Copy the stretch of entries from the line containing "Click the page icon beside 个人客户标签页" through the end of the entries, keeping every line unchanged.
— BEGIN Provided material —
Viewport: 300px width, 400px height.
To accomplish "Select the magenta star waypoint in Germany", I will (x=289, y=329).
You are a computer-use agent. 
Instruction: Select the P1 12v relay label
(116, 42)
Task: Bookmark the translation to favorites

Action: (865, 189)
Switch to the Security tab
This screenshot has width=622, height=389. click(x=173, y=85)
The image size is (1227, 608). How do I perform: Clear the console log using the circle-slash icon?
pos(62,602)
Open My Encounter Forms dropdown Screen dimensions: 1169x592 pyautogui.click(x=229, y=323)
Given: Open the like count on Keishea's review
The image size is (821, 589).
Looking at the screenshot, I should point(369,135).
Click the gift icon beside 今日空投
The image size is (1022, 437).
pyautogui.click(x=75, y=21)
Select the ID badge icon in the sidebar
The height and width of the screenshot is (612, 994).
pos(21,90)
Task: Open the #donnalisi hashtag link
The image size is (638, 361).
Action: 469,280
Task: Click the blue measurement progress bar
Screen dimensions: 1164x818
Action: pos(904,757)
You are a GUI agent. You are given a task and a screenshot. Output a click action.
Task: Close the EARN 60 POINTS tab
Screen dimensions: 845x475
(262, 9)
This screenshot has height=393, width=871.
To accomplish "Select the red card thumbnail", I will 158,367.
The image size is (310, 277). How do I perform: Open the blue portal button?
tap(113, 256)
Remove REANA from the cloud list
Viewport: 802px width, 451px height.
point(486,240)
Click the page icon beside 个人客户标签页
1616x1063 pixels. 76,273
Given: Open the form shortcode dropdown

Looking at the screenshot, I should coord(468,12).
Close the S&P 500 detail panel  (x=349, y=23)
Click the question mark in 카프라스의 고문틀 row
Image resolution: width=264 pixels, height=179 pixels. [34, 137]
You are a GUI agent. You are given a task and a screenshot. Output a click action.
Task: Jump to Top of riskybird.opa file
— END Provided material —
**Worked solution:**
Click the page icon beside 个人客户标签页
1616x1063 pixels. 76,273
Given: Open the form shortcode dropdown

Looking at the screenshot, I should coord(468,12).
Close the S&P 500 detail panel  (x=349, y=23)
Click the question mark in 카프라스의 고문틀 row
Image resolution: width=264 pixels, height=179 pixels. [34, 137]
You are a GUI agent. You are given a task and a screenshot. Output a click action.
Task: Jump to Top of riskybird.opa file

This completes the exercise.